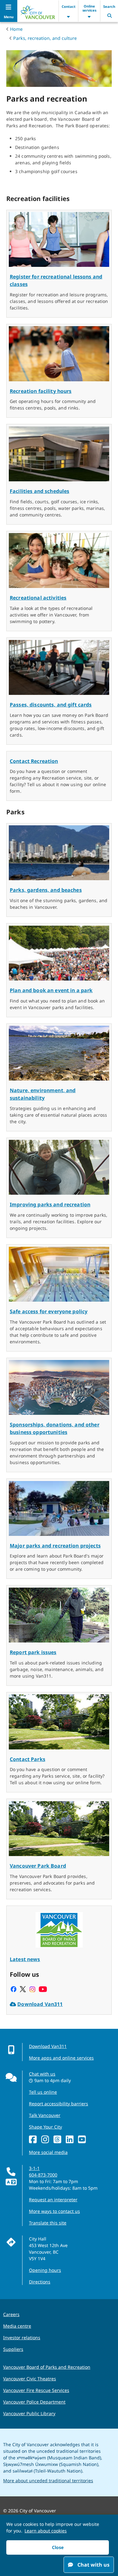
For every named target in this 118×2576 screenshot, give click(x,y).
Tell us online (43, 2092)
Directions (39, 2282)
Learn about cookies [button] (46, 2531)
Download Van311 (40, 2004)
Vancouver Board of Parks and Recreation (46, 2367)
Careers (11, 2314)
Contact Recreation (34, 761)
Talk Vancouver (44, 2115)
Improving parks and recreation (50, 1204)
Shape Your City (45, 2127)
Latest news (25, 1959)
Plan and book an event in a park (51, 990)
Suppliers (13, 2349)
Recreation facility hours (41, 391)
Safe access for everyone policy (48, 1311)
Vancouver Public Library (29, 2413)
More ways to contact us (54, 2211)
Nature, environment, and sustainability (43, 1094)
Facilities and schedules (39, 491)
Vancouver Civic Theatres (29, 2379)
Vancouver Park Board (38, 1865)
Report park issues (33, 1652)
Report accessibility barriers (58, 2104)
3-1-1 (34, 2168)
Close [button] (58, 2547)
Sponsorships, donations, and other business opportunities (54, 1428)
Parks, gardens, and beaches (46, 889)
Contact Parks (27, 1759)
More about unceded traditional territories (48, 2480)
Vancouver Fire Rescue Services (36, 2390)
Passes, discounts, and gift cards (51, 704)
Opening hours (45, 2270)
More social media (48, 2152)
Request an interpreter (53, 2200)
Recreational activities (38, 597)
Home (16, 29)
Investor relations (21, 2338)
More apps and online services (61, 2058)
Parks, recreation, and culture (45, 38)
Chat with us (42, 2074)
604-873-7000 (43, 2175)
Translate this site (47, 2223)
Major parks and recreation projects (55, 1545)
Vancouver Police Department (34, 2402)
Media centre (17, 2326)
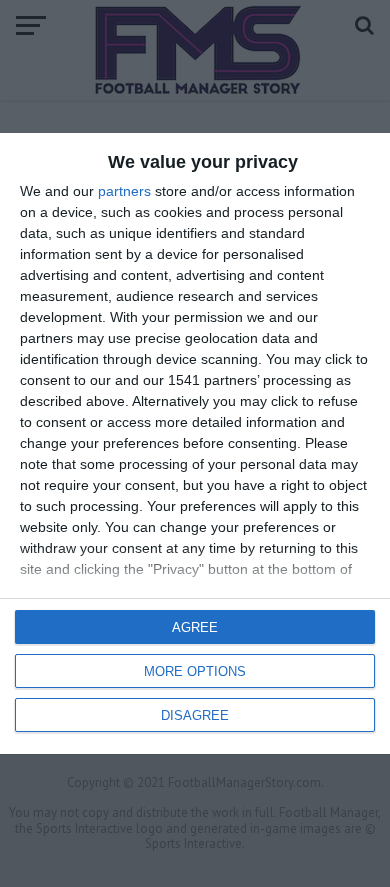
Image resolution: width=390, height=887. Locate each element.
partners (124, 191)
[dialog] (195, 443)
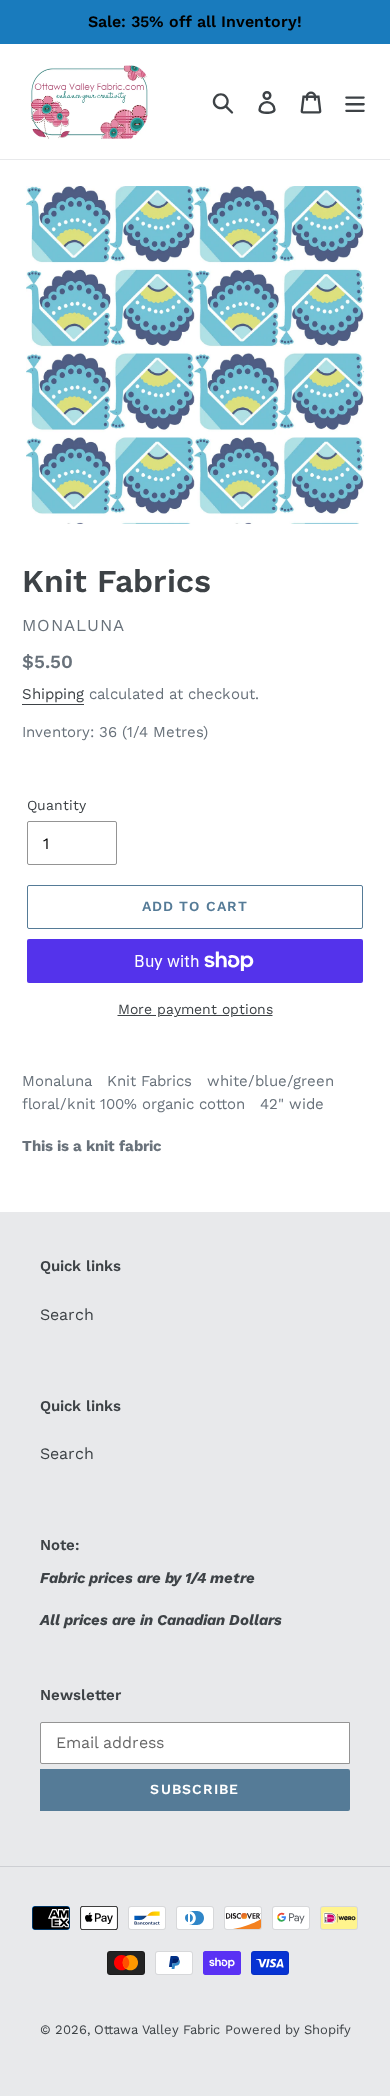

********************

Each line above with the string "Vancouver" should be reported in full.

Vancouver Board of Parks and Recreation (46, 2367)
Talk Vancouver (44, 2115)
Vancouver Public Library (29, 2413)
Vancouver Civic Theatres (29, 2379)
Vancouver Park Board (38, 1865)
Vancouver Fire Rescue Services (36, 2390)
Vancouver Police Department (34, 2402)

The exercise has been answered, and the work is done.